A. F.
El cadáver de un varón de unos 50 años de edad -y del que este domingo sólo había trascendido que respondía al nombre de Monsi- fue hallado en la tarde de ayer en una cantonera abandonada situada en la Avenida de las Tirajanas, en la localidad de Doctoral. Según los datos captados por este periódico en fuentes cercanas a la investigación, el fallecimiento de esta persona -que hacía vida en el interior de un chamizo de bloques y otros elementos junto a un hermano de nombre Santiago- se podría haber producido entre 5 y 7 días antes, si bien será la autopsia arrojará luz al respecto.
Esta sería la segunda muerte que se registra en menos de 24 horas en la que las víctimas habitaban infraviviendas presumiblemente como consecuencia de sus paupérrimas condiciones de vida. El sábado por la tarde fue hallado el cadáver de otro hombre en el interior de un hotel abandonado de Yaiza.

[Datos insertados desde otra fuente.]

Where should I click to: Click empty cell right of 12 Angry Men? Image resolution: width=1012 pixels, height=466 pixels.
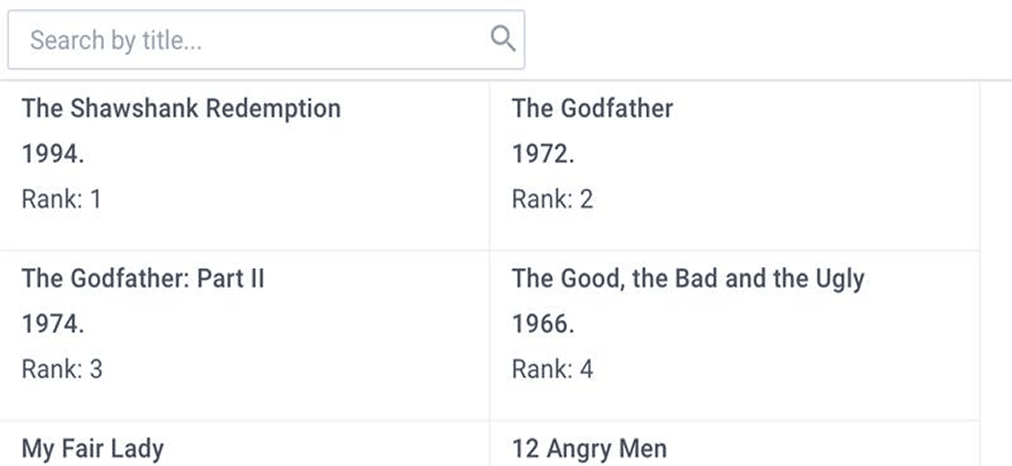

En principio, y a falta de un examen más exhaustivo, la principal tesis que barajan los miembros de la Policía Judicial de la Guardia Civil de Vecindario es que el óbito se produjese por causas naturales. En el lugar de los hechos hicieron acto de presencia efectivos de la Benemérita, agentes de la Policía Local y bomberos. El cuerpo fue hallado vestido, boca abajo y en el interior de una cantonera, y la situación y estado que presentaba hicieron necesaria la participación de los bomberos, que rompieron una gran losa de hormigón para acceder al mismo, procediéndose a su traslado hasta el Instituto Anatómico Forense de la capital.
El finado era una persona muy conocida en el barrio y se le solía ver por el entorno de un supermercado pidiendo dinero. En la cantonera, situada junto a unos invernaderos en desuso donde está previsto levantar un parque urbano, hacía vida diaria con su hermano, y a ninguno de los dos se le conocía ocupación laboral alguna. Según varios vecinos del lugar, Monsi había sufrido años atrás una aparatosa caída que le había generado una significativa deformación en la parte superior del cráneo y nunca había protagonizado "grandes altercados de relieve" con el resto del vecindario. Según estos mismos testimonios, la propietaria de los terrenos en los que se halla la cantonera no veía con malos ojos que estuviesen de 'okupas' en aquel habitáculo, al que ellos mismos habían dado forma tras incendiarse un pequeño cobertizo en el que se establecieron en un primer momento.